There are so many variants in Forex trading strategy, one of the best trading strategy is swing trading. Foreign exchange traders usually can aim for swing movements by the market trend fluctuation before they open a trading position. Reversal movements in market price let forex traders to open long trading position at the best low level price. A determined swing high movements or swing low movement usually could be applied to determining money management such as risk and reward levels.

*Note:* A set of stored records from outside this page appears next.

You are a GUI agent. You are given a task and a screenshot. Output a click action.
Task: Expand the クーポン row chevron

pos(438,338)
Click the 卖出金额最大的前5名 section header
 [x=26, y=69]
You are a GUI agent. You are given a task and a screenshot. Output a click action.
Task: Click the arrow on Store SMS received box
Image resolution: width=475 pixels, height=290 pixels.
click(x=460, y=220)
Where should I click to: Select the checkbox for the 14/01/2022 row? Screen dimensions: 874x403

Forex traders must determine first for market price sentiment, before using their forex trading system. When the forex market is in trending movement, currency traders should aim for a swing fluctuation to have good chances for open trading position level. In this article I am going to write about swing trading strategy and how to use swing trading strategy so they can be used by trend traders.

What is a swing trading strategy anyway?

A swing fluctuation is a direct movement to the market price fluctuation being showed on the market chart. When the market price moves in one certain direction bullish or bearish, a swing trading strategy assists determine the opportunities in the market price. A swing bullish or swing high movement is finding at the high price showed on a Forex chart, and a swing bearish or swing low movement is finding at the low price showed on a Forex chart. Usually swing fluctuations can be used to determine the market trend movement, when the swing low are moving higher again and the swing highs are moving higher as well that is an indication of a strong bullish movement and when the swing low are moving lower again and the swing highs are moving lower as well that is an indication of strong bearish movement.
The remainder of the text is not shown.